Since then, meat industry players have shifted from emphasising the supposed sustainability of organically-produced meat to painting meat as an answer to ecological challenges like climate change.
At a virtual conference in March, for instance, the Animal Agriculture Alliance (AAA), a US-based industry group, announced plans to “change the narrative and position animal agriculture as a solution to reducing our environmental footprint and improving our planet for generations to come.”
For Jacquet, though, such promises are little more than reputation management. “That’s what these people in these positions are paid to do”, she says, referring to trade associations such as the IMS and AAA. She adds:
Meat companies themselves have also stepped up their climate-friendly advertising. Danish Crown relaunched its website in 2019, pledging to set “a new direction towards a more sustainable future” with a “new brand and narrative” designed to “make it clearer to customers and consumers that Danish Crown has started this transformation.”
In 2020, the company ran a large-scale campaign across TV, radio, newspapers, and billboards, insisting that its pigs were “more climate-friendly than you think.” The same year, it put stickers on its pork products, describing pigs slaughtered by the company as “climate-controlled.”
Greenpeace Denmark’s Clement argues terms like “climate-friendly” or “climate-controlled” may mislead consumers into thinking that pork produces few emissions, or even that it’s beneficial to the climate.
Danish Crown told Greenpeace that it stopped using the “climate-friendly” line after criticism from consumer organisations. The company has never announced the decision publicly, though, a move Clement says is unacceptable: “They have spent millions of kroner to get this message out in people’s faces, and they have not communicated anywhere that they have accepted the critique and stopped using it.”
The company apparently has no plans, however, to withdraw the “climate-controlled” labelling, recently claiming that a voluntary certification program it runs for its suppliers and which forms the basis of the labelling is “reasonably robust”.
The company’s refusal to withdraw the second campaign and publicly retract claims made during the first has so angered environmental groups in Denmark that in June, three filed the country’s first climate lawsuit over Danish Crown’s advertising slogans.
According to Rune-Christoffer Dragsdahl from the Vegetarian Society of Denmark, one of the plaintiffs, even if the industry manages to cut emissions as much as it claims, pork would “still be much more climate-damaging than plant-based alternatives”, and it’s therefore misleading to describe it as climate-friendly.
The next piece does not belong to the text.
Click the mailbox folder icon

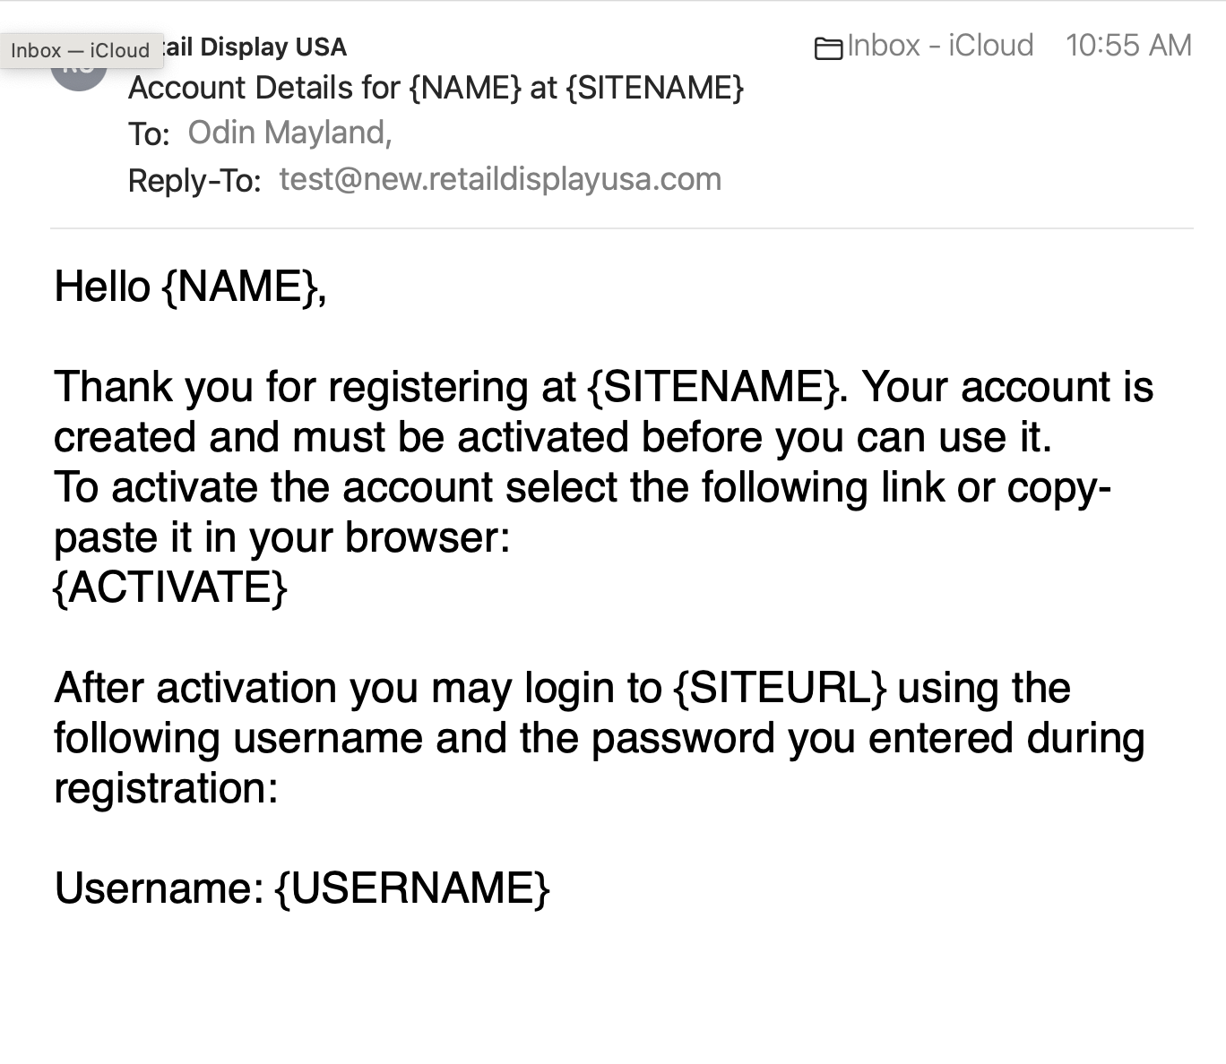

Dragsdahl hopes the lawsuit will deter other meat companies from spreading similar narratives. “Someone has to draw a line in the sand before this gets out of hand and just becomes completely confusing for consumers,” he says.
But Danish Crown is standing by the campaign. The company did not respond to DeSmog’s requests to comment for this story, but its communications director Astrid Gade Nielsen told Danish media: “We believe that our campaign is a strong program based on what our farmers do on the farms.”
Campaigns run by the AAA and Danish Crown are just two examples of the way in which the meat industry is increasingly turning to a playbook long used by other polluting sectors such as Big Oil and pesticide manufacturers, with the campaigns ultimately causing “confusion and delay,” NYU’s Jacquet argues.
Meat Industry Playbook
Through a major review of the PR materials of 10 key meat industry organisations, DeSmog has identified a number of tactics being employed by industry players again and again.
All organisations in this investigation were contacted by DeSmog for comment. IMS and JBS responded and you can find their full comments here. AHDB responded to technical questions, and you can find its answers in its profile.
All other organisations did not respond to DeSmog’s requests to comment.